The records Start Marker

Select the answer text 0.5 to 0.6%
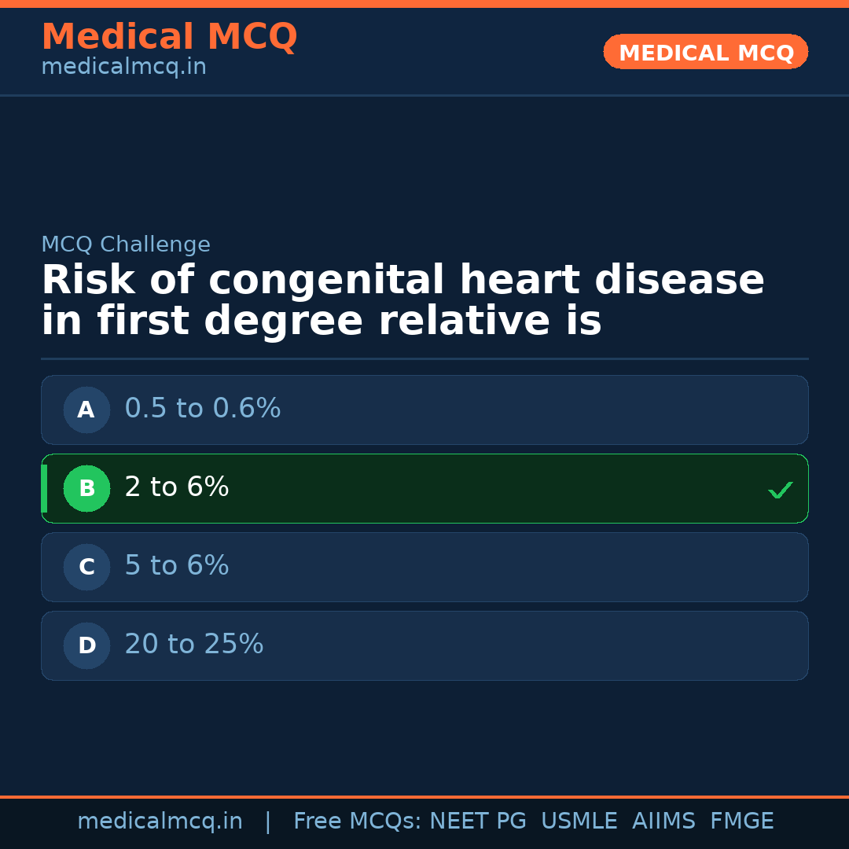Screen dimensions: 849x849 pyautogui.click(x=202, y=409)

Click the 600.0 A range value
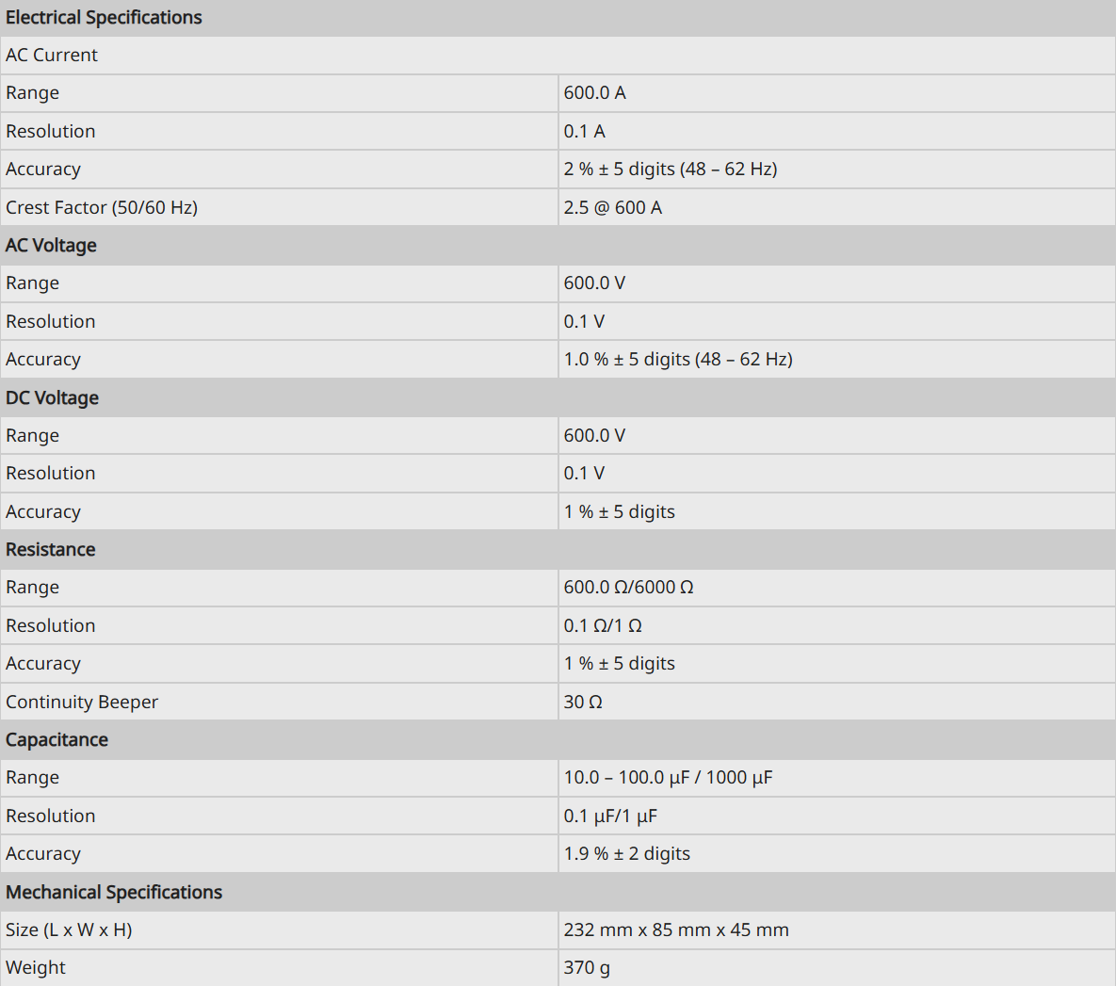click(595, 92)
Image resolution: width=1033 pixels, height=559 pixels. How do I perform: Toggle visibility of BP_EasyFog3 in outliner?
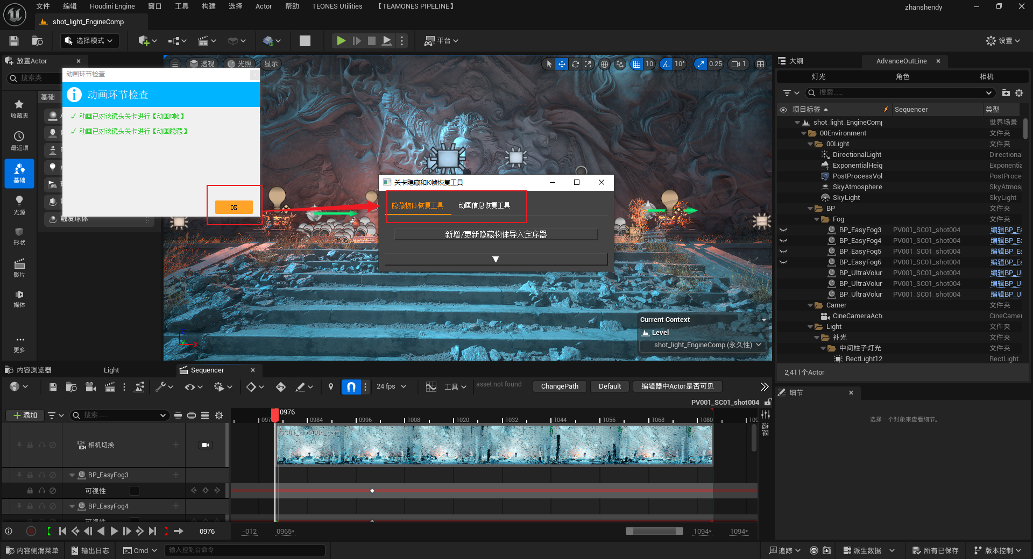[783, 230]
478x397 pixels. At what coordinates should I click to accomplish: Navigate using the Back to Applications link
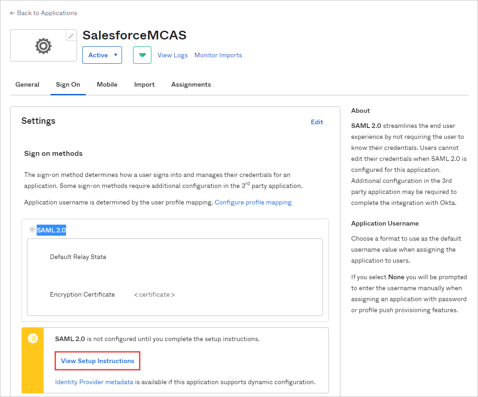(x=46, y=13)
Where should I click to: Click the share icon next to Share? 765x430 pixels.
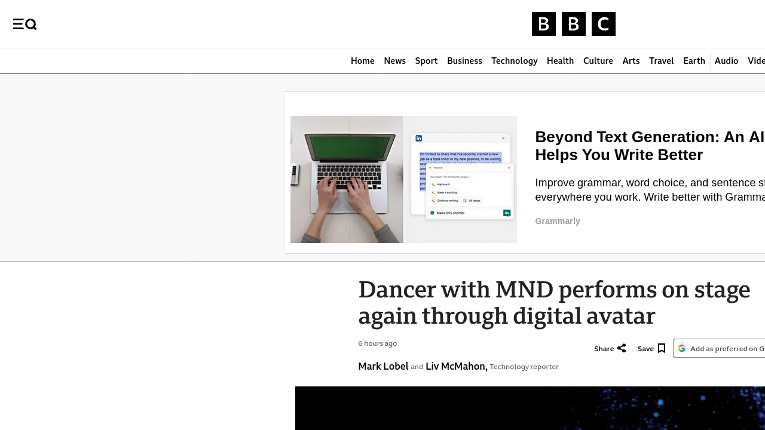click(622, 348)
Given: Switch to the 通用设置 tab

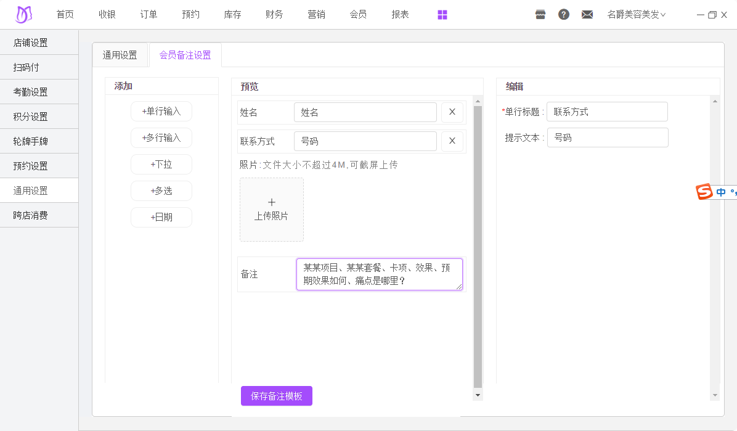Looking at the screenshot, I should pos(120,55).
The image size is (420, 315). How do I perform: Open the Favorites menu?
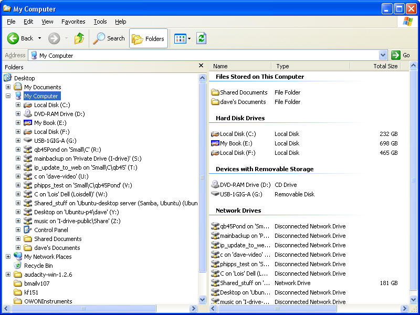click(x=73, y=22)
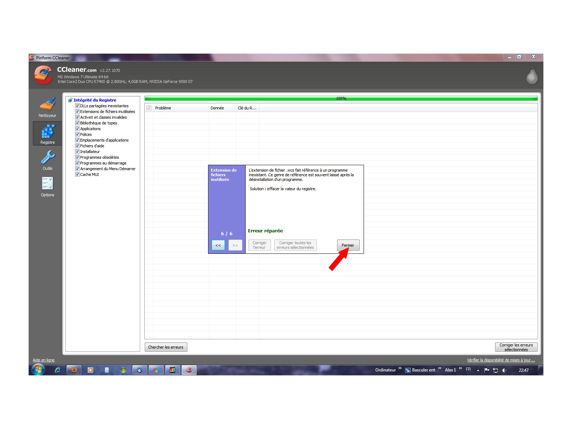Select the Registre sidebar icon
572x429 pixels.
click(47, 134)
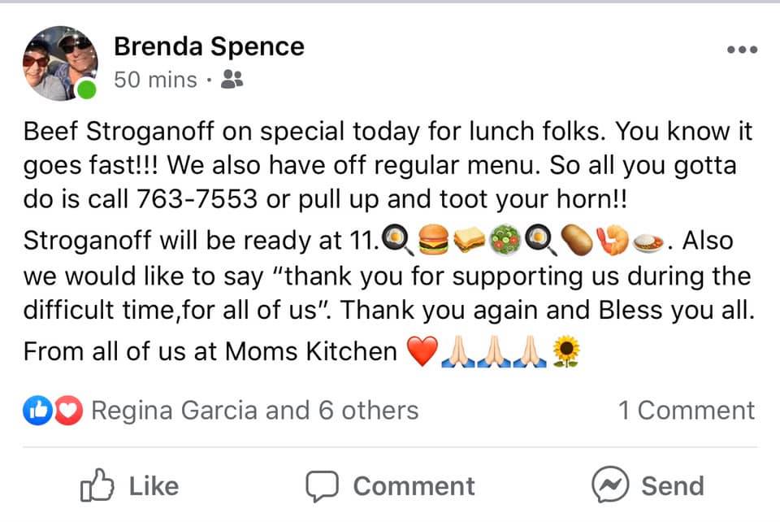
Task: Click the thumbs-up Like icon
Action: tap(95, 485)
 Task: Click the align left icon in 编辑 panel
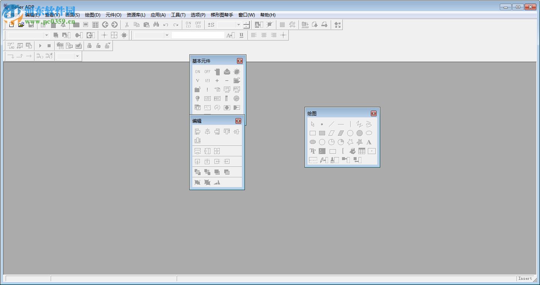pos(198,132)
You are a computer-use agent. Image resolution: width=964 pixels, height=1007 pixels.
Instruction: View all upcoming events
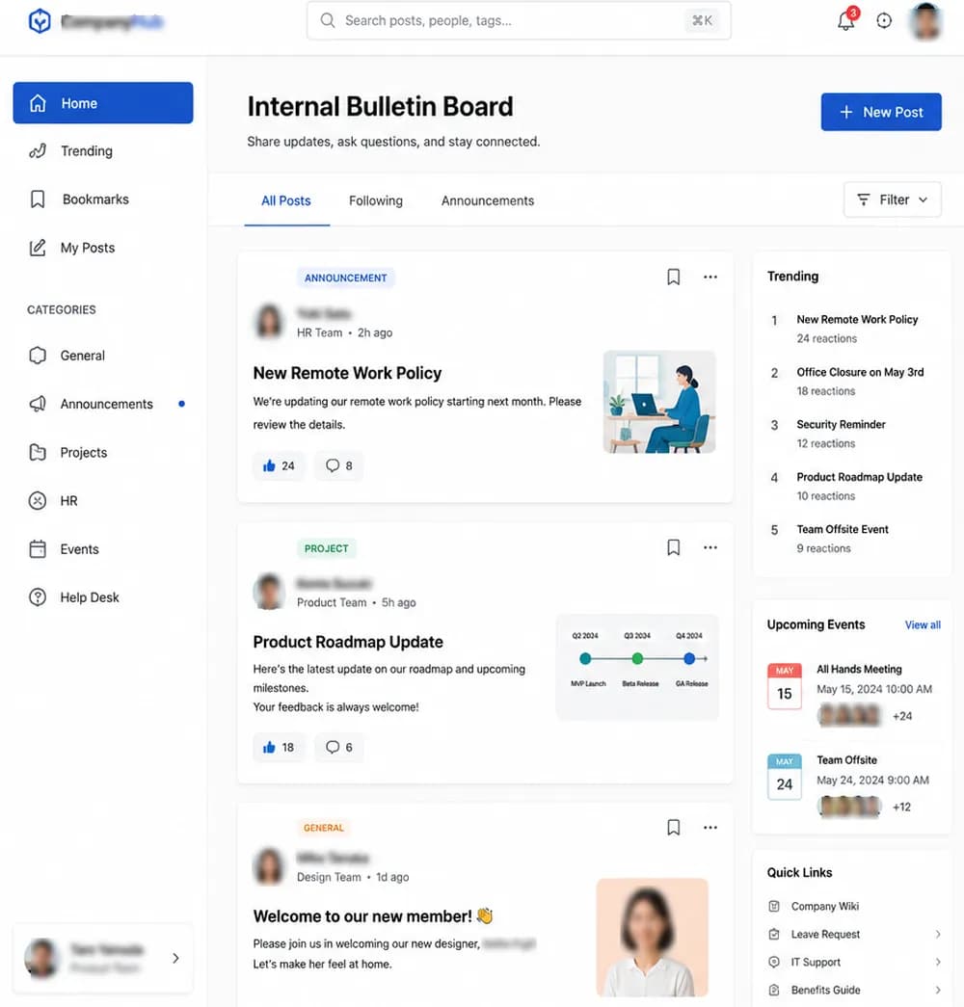[923, 624]
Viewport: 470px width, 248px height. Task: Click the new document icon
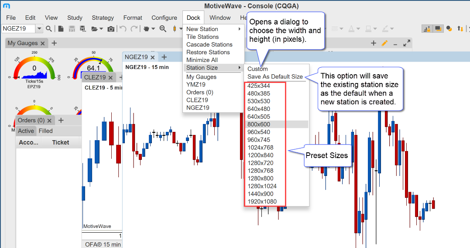pos(61,29)
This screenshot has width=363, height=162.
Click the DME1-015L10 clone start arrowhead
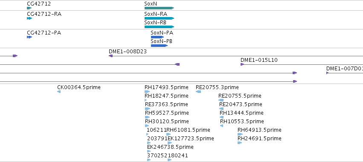(242, 64)
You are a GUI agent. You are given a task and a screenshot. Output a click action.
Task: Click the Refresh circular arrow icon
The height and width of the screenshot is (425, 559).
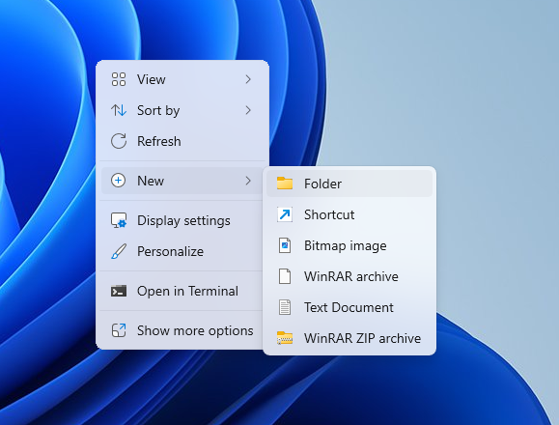pyautogui.click(x=119, y=141)
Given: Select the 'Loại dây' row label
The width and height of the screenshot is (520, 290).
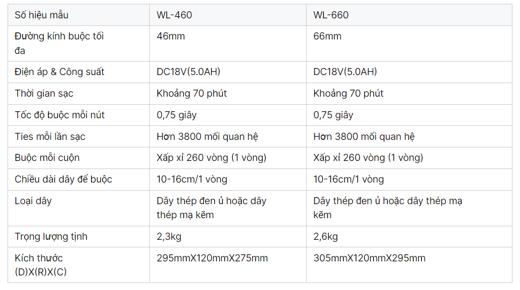Looking at the screenshot, I should pos(33,201).
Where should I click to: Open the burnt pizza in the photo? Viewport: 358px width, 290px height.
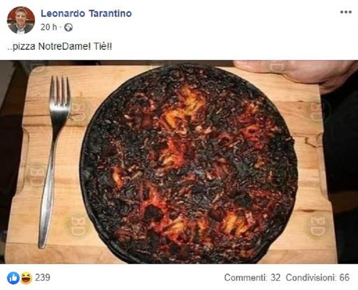pos(189,164)

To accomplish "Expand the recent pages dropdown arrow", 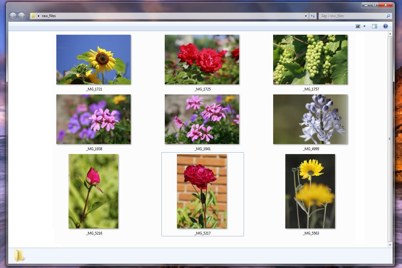I will [27, 16].
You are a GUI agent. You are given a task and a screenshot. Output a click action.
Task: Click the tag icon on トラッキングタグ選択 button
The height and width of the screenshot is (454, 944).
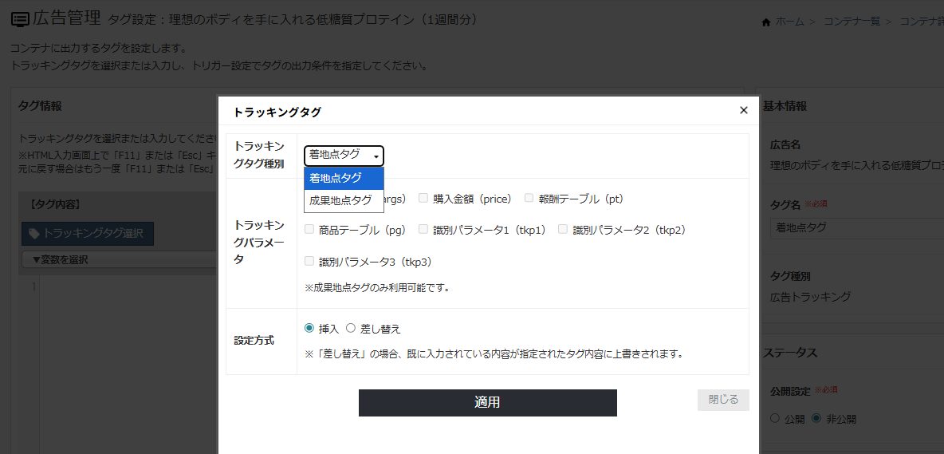(x=33, y=234)
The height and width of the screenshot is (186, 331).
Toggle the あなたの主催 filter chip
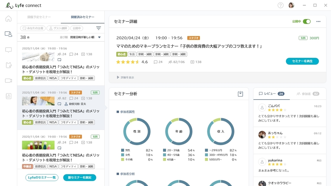coord(33,28)
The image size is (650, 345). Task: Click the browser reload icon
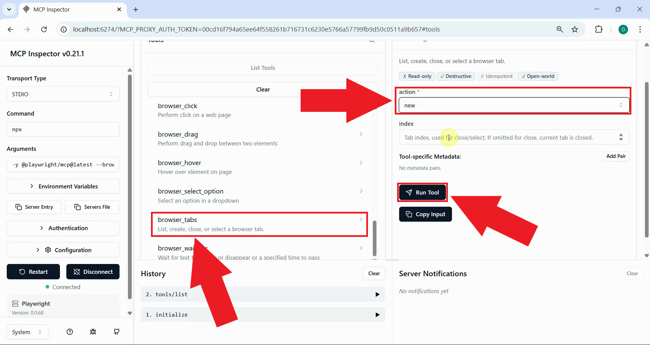[x=44, y=29]
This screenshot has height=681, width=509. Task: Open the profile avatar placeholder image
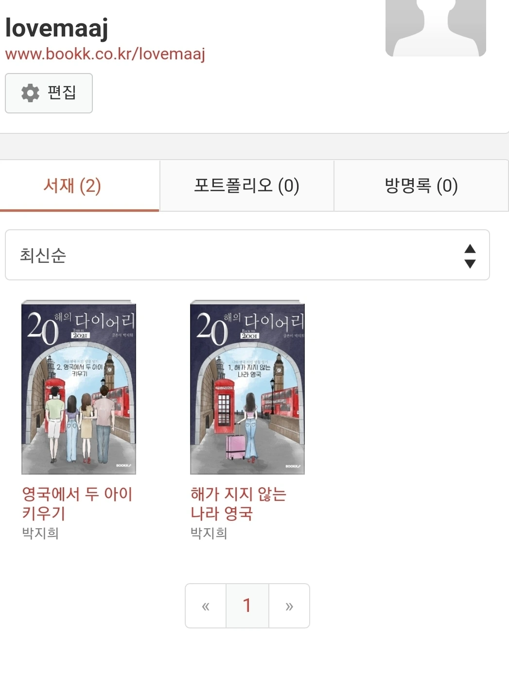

The records End Marker

> [Work to be completed]:
Begin with the line containing "Task: Click the tag icon on トラッキングタグ選択 button", stop at the last line of the records above, and copy every line in between exactly, both ends included, with no pictures.

> [Output]:
Task: Click the tag icon on トラッキングタグ選択 button
The height and width of the screenshot is (454, 944).
(x=33, y=234)
The height and width of the screenshot is (186, 331).
Toggle the あなたの主催 filter chip
coord(33,28)
The image size is (650, 345). Task: Click the browser reload icon
[x=44, y=29]
This screenshot has height=681, width=509. Task: Open the profile avatar placeholder image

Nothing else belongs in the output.